El año que viene se decidirá el futuro del edificio Imax del Port Vell de Barcelona. La cuestión es si se le prorroga la vida adjudicándole nuevos usos o se le condena a la demolición. Todo ello se deberá consensuar entre el puerto y el Ayuntamiento de Barcelona en los próximos meses.

Según informa La Vanguardia, el puerto tiene muy avanzado el proceso de liquidación anticipada de la concesión de esta instalación, que caduca en el año 2024. De hecho, el rescate de la concesión del antiguo cine 3D podría realizarse ya este mes de noviembre. Lo que significa que se tomaría la decisión al respecto cinco años antes de la fecha inicialmente prevista.

5 AÑOS CERRADO

El avance de calendario obedece a la voluntad del puerto de buscar una solución para un edificio cerrado y sin ningún uso desde el 2014. Sobre la mesa, una vez resuelto este importante trámite, está la posibilidad de proceder al derribo de esta construcción. Esta mole, construida en 1995, ya fue motivo de un polémico debate político y ciudadano por su considerable volumen. Algo que después quedó en un segundo plano por la presencia de los megayates anclados en el Port Vell y la aparición de nuevos referentes del sky line portuario, como el hotel W o el World Trade Center. 

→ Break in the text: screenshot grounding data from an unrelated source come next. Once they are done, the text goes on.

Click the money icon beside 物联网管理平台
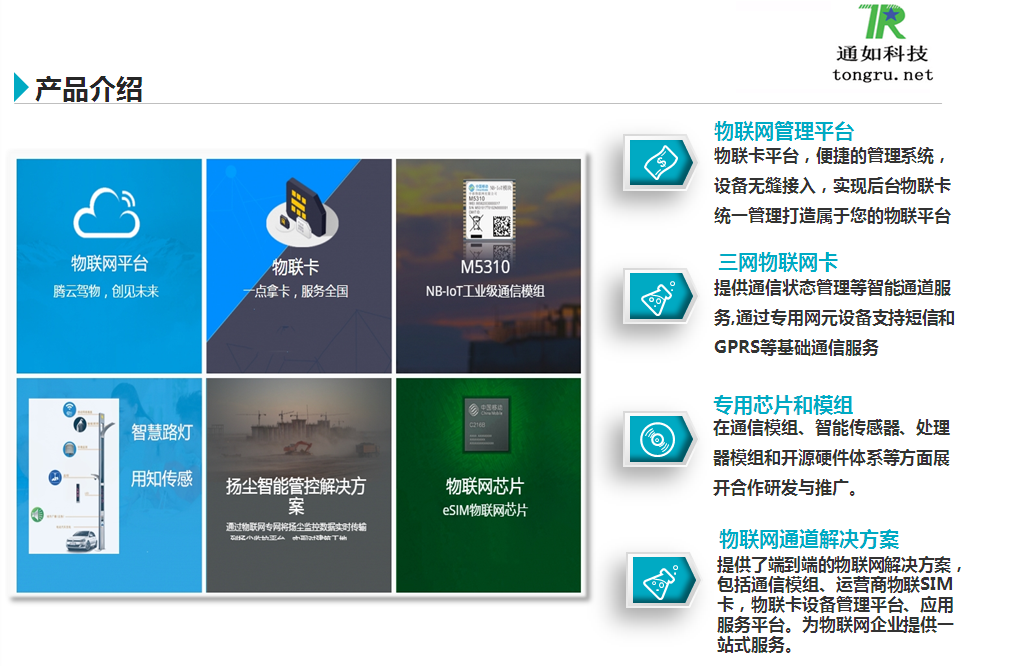 [658, 160]
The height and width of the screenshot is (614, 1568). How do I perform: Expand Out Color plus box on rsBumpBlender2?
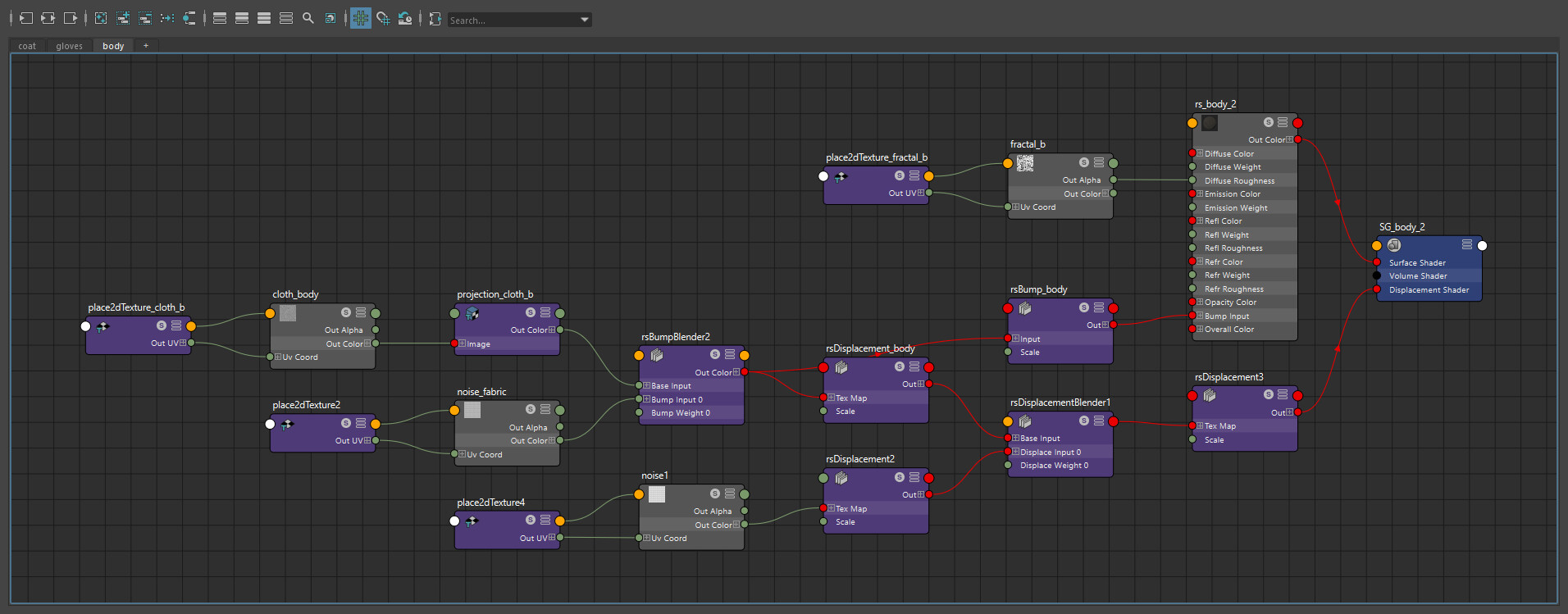pos(736,372)
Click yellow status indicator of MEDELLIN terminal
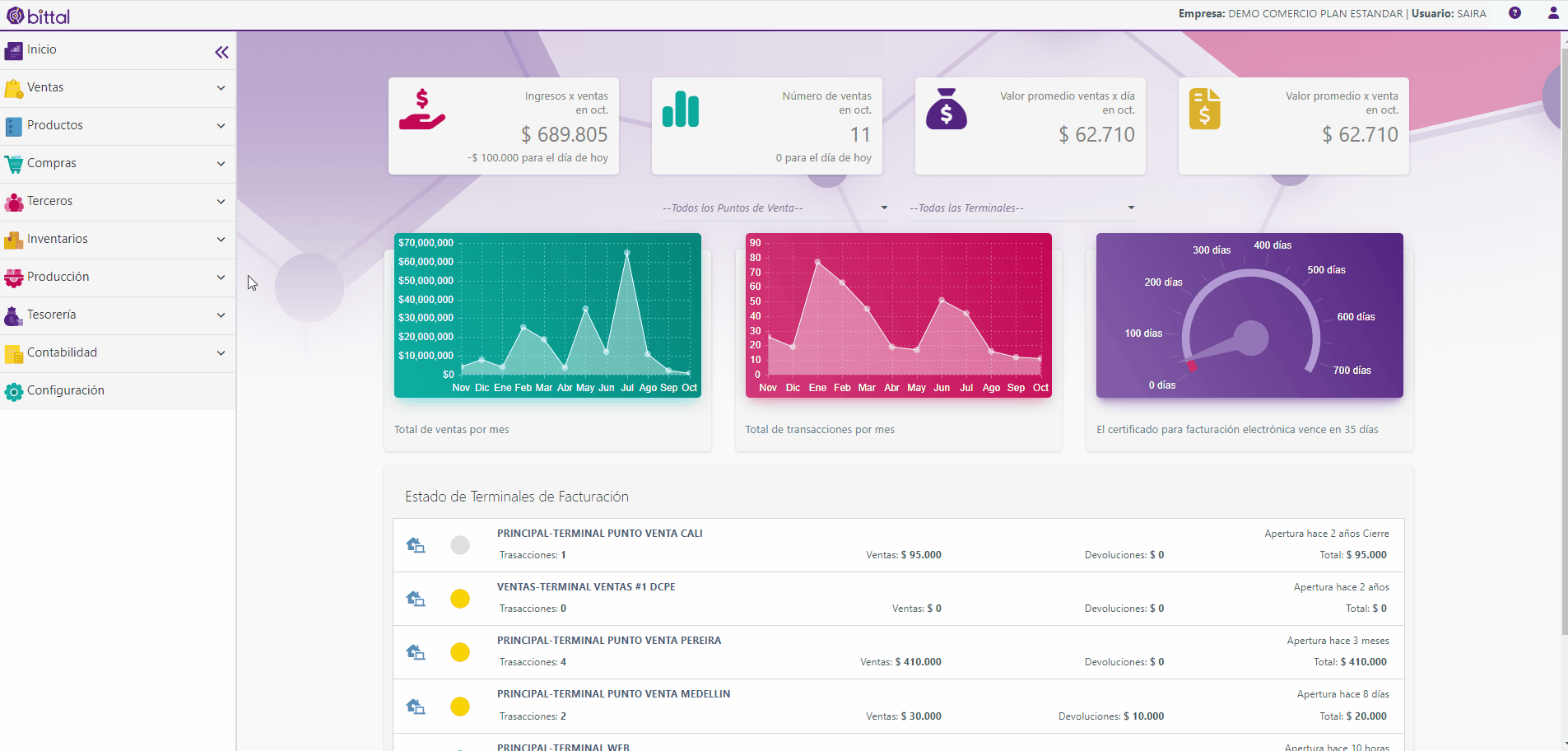The width and height of the screenshot is (1568, 751). coord(460,707)

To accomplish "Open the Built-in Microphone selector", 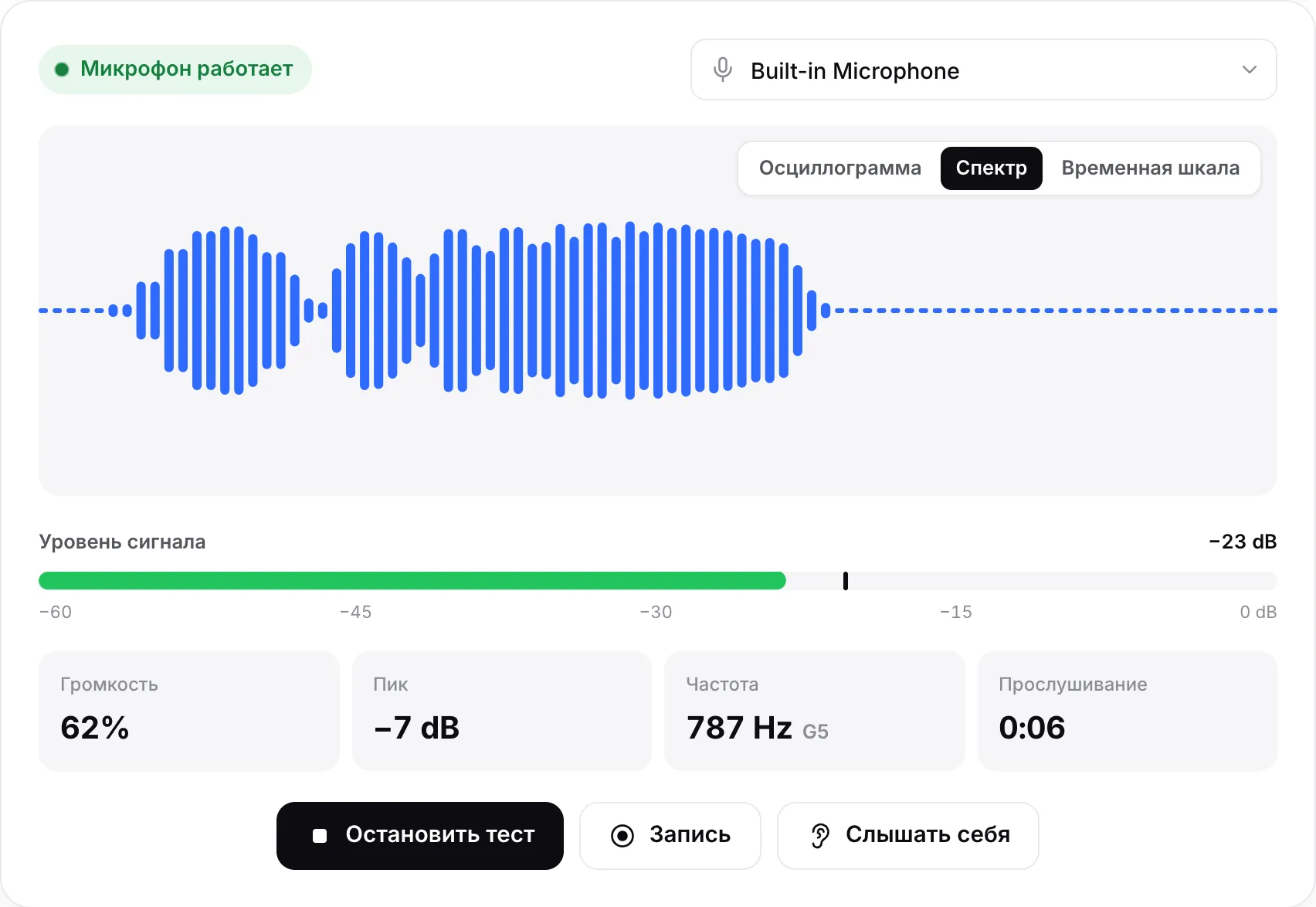I will (983, 70).
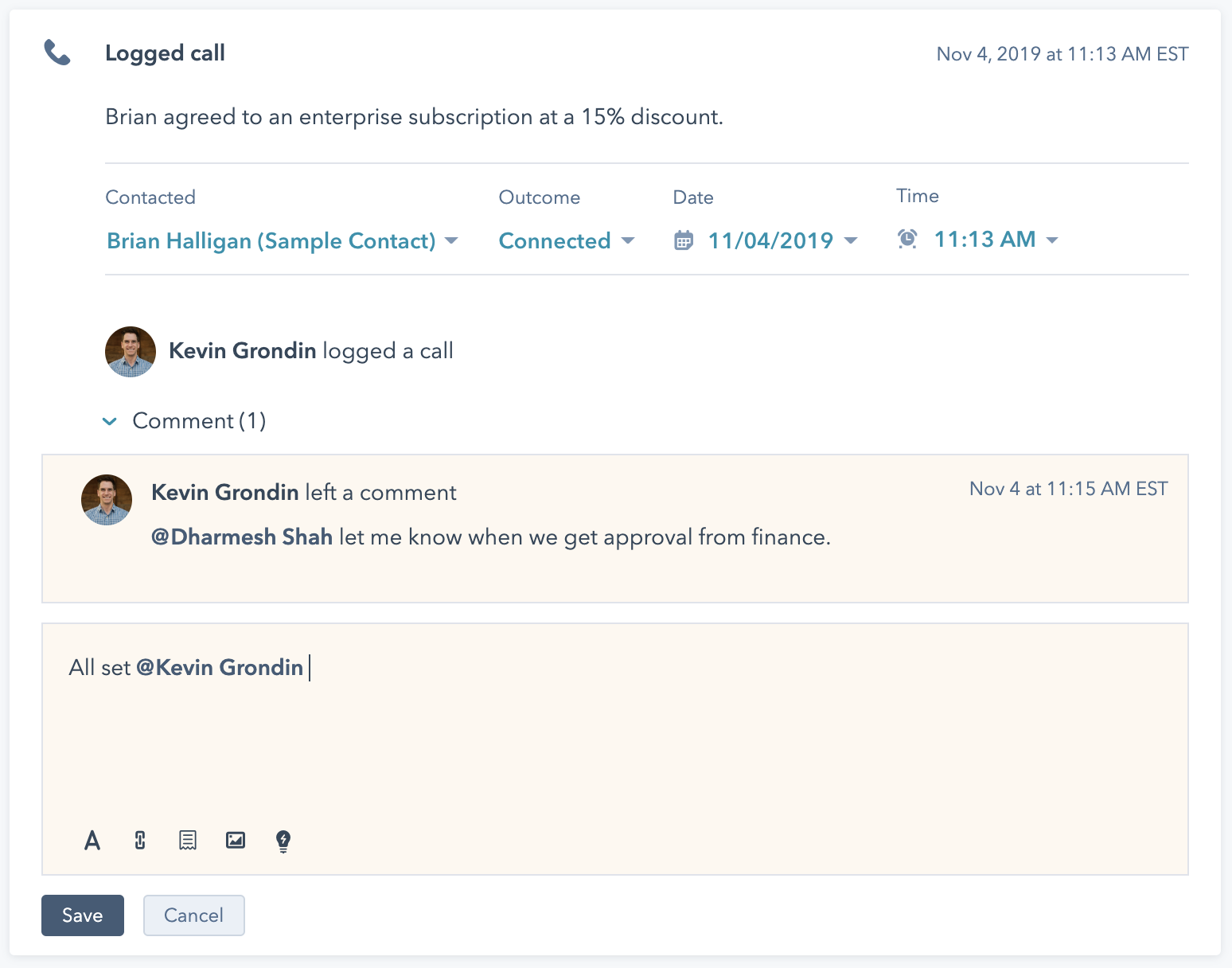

El Port de Barcelona admite que está trabajando para dar salida al Imax buscando fórmulas jurídicas y negociando un acuerdo para recuperar la concesión y hacer una propuesta que le dé unos usos adaptados al momento actual. Aunque todo apunta que la solución sobre qué hacer con el edificio es cuestión de unos pocos meses.

CAMBIO DE USO, SINÓNIMO DE PACTO

El puerto se plantea el derribo de este edificio de 2.500 m2 para ubicar una plaza en el espacio que quedaría libre y esponjar así una zona tan visitada del Port Vell. Esta opción no es la única a tener en cuenta. Usarlo como ampliación de L’Aquàrium o reformarlo para acoger usos relacionados con la náutica son otras de las alternativas.

Cabe recordar que el Imax sólo puede albergar usos recreativos, comerciales o culturales. Cualquier otra actividad comportaría una modificación del plan de usos que la Autoritat Portuària y el pleno municipal deberían volver a consensuar.